Exactly as written, reproduce the lines from the beginning of the data through the line containing "Speak (434, 272)"; the pictures are not reproduced.

(Stored data)
+ + + + +

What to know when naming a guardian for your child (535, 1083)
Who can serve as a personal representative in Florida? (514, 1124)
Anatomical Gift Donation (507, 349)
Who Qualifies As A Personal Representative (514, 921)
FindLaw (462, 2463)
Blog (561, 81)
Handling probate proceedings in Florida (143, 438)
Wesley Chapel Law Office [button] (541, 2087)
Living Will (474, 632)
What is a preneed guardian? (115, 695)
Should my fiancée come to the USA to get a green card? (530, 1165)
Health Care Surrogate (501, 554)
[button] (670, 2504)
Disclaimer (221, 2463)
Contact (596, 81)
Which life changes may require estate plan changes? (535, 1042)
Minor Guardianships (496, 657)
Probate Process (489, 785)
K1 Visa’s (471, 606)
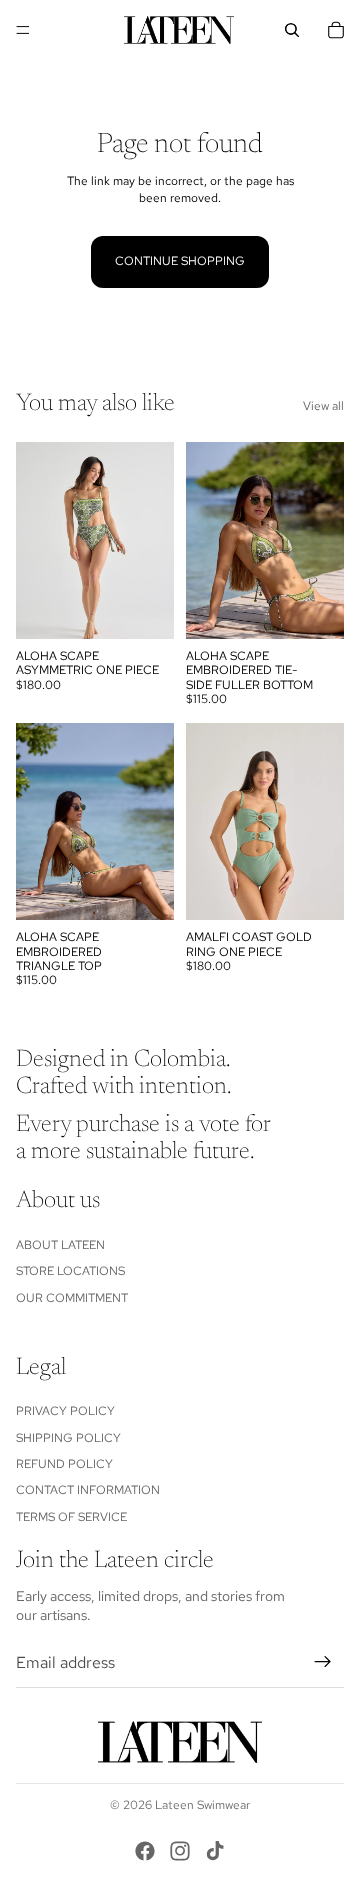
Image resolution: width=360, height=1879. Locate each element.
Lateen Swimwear (202, 1805)
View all (323, 406)
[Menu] (23, 30)
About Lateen (60, 1245)
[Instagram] (180, 1851)
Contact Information (88, 1491)
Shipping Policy (68, 1438)
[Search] (292, 30)
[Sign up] (323, 1663)
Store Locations (70, 1271)
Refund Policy (64, 1464)
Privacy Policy (65, 1411)
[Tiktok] (215, 1851)
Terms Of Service (71, 1517)
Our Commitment (72, 1298)
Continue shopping (180, 261)
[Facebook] (145, 1851)
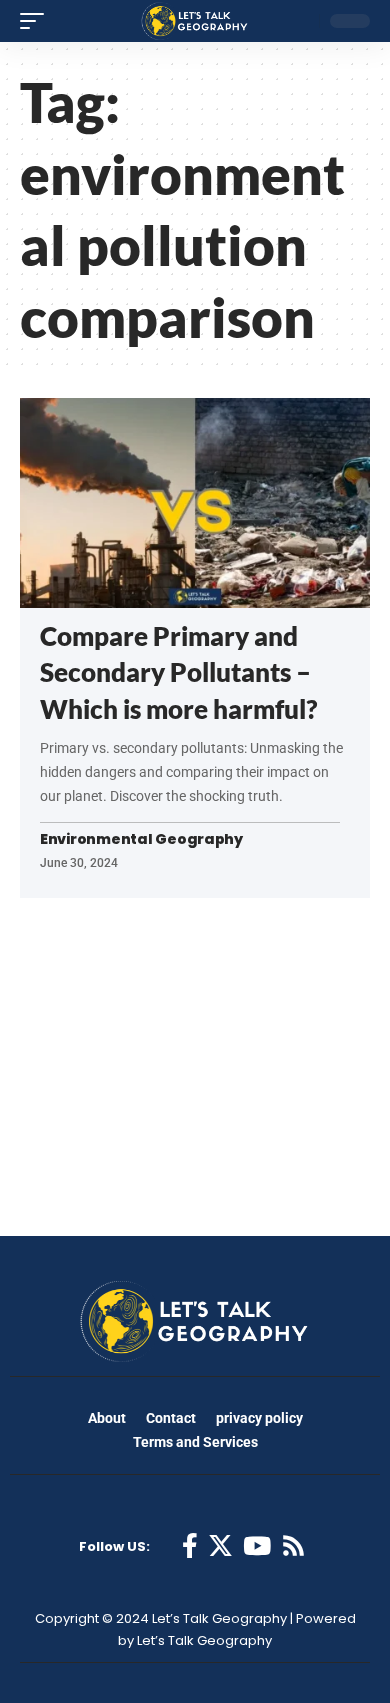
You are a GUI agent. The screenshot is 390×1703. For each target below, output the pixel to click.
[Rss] (293, 1546)
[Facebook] (190, 1546)
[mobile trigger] (37, 21)
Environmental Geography (141, 839)
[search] (299, 21)
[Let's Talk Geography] (195, 21)
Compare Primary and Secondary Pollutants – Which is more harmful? (178, 672)
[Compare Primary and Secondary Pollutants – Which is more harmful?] (195, 503)
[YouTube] (257, 1546)
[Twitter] (220, 1546)
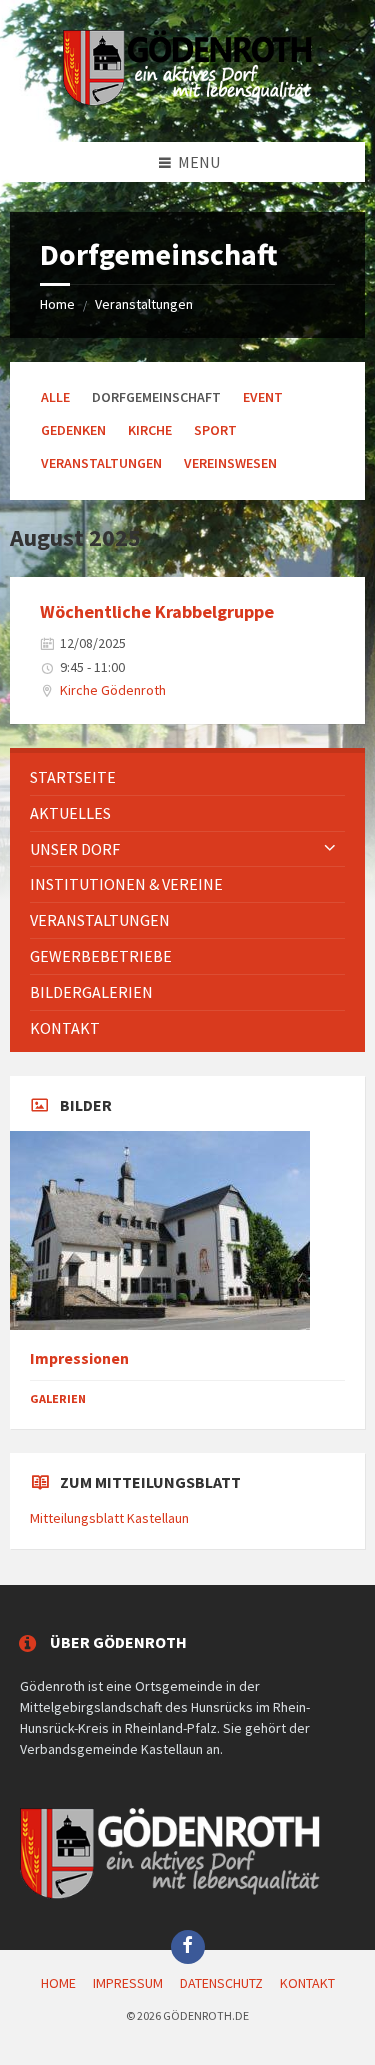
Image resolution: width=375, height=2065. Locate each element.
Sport (215, 430)
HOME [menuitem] (58, 1983)
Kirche (150, 430)
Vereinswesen (230, 463)
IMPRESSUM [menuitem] (128, 1983)
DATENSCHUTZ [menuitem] (221, 1983)
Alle (55, 397)
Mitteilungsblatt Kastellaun (109, 1518)
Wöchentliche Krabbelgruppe (157, 611)
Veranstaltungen (144, 304)
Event (263, 397)
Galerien (58, 1398)
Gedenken (73, 430)
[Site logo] (188, 102)
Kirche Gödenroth (113, 690)
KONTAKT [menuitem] (307, 1983)
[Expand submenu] (330, 849)
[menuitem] (187, 777)
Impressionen (79, 1358)
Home (57, 304)
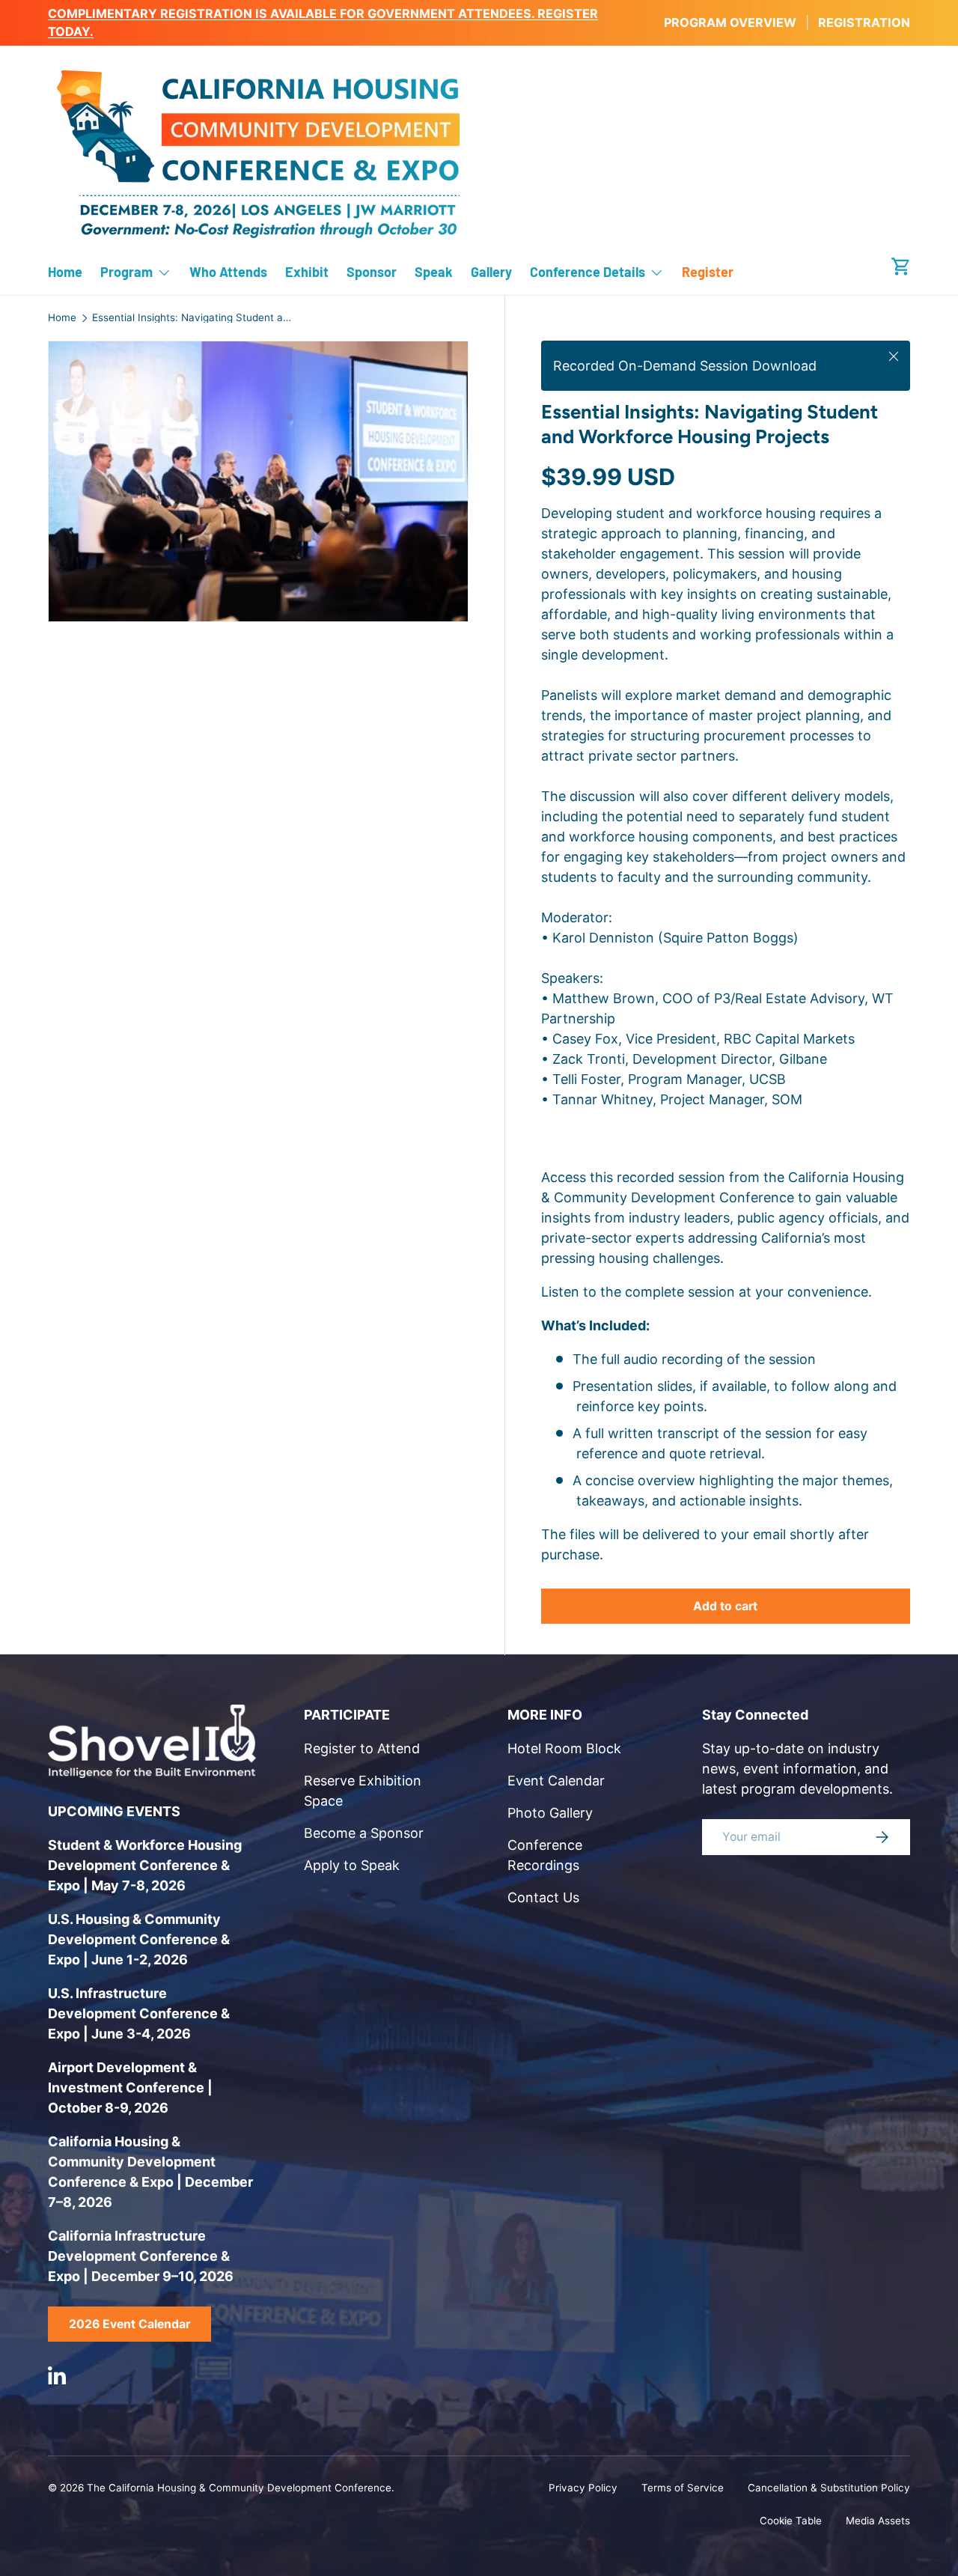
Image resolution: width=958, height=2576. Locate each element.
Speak (434, 272)
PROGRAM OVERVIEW (730, 22)
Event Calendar (556, 1780)
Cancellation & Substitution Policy (829, 2488)
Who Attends (228, 272)
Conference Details (587, 272)
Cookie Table (791, 2521)
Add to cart (725, 1606)
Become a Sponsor (364, 1833)
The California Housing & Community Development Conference (239, 2488)
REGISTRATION (864, 22)
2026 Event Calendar (129, 2324)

+ + + + +

### [PROBLEM SOLUTION]
What to know when naming a guardian for your child (535, 1083)
Who can serve as a personal representative in Florida? (514, 1124)
Anatomical Gift Donation (507, 349)
Who Qualifies As A Personal Representative (514, 921)
FindLaw (462, 2463)
Blog (561, 81)
Handling probate proceedings in Florida (143, 438)
Wesley Chapel Law Office [button] (541, 2087)
Living Will (474, 632)
What is a preneed guardian? (115, 695)
Should my fiancée come to the USA to get a green card? (530, 1165)
Health Care Surrogate (501, 554)
[button] (670, 2504)
Disclaimer (221, 2463)
Contact (596, 81)
Which life changes may require estate plan changes? (535, 1042)
Minor Guardianships (496, 657)
Probate Process (489, 785)
K1 Visa’s (471, 606)
Image resolution: width=360, height=1879. Locate each element.
Lateen Swimwear (202, 1805)
View all (323, 406)
[Menu] (23, 30)
About Lateen (60, 1245)
[Instagram] (180, 1851)
Contact Information (88, 1491)
Shipping Policy (68, 1438)
[Search] (292, 30)
[Sign up] (323, 1663)
Store Locations (70, 1271)
Refund Policy (64, 1464)
Privacy Policy (65, 1411)
[Tiktok] (215, 1851)
Terms Of Service (71, 1517)
Our Commitment (72, 1298)
Continue shopping (180, 261)
[Facebook] (145, 1851)
You are a GUI agent. The screenshot is 390×1703. For each target below, output the pixel to click.
[Rss] (293, 1546)
[Facebook] (190, 1546)
[mobile trigger] (37, 21)
Environmental Geography (141, 839)
[search] (299, 21)
[Let's Talk Geography] (195, 21)
Compare Primary and Secondary Pollutants – Which is more harmful? (178, 672)
[Compare Primary and Secondary Pollutants – Which is more harmful?] (195, 503)
[YouTube] (257, 1546)
[Twitter] (220, 1546)
Image resolution: width=375, height=2065. Locate each element.
Sport (215, 430)
HOME [menuitem] (58, 1983)
Kirche (150, 430)
Vereinswesen (230, 463)
IMPRESSUM [menuitem] (128, 1983)
DATENSCHUTZ [menuitem] (221, 1983)
Alle (55, 397)
Mitteilungsblatt Kastellaun (109, 1518)
Wöchentliche Krabbelgruppe (157, 611)
Veranstaltungen (144, 304)
Event (263, 397)
Galerien (58, 1398)
Gedenken (73, 430)
[Site logo] (188, 102)
Kirche Gödenroth (113, 690)
KONTAKT [menuitem] (307, 1983)
[Expand submenu] (330, 849)
[menuitem] (187, 777)
Impressionen (79, 1358)
Home (57, 304)
Image resolution: width=958, height=2576. Locate each element.
Speak (434, 272)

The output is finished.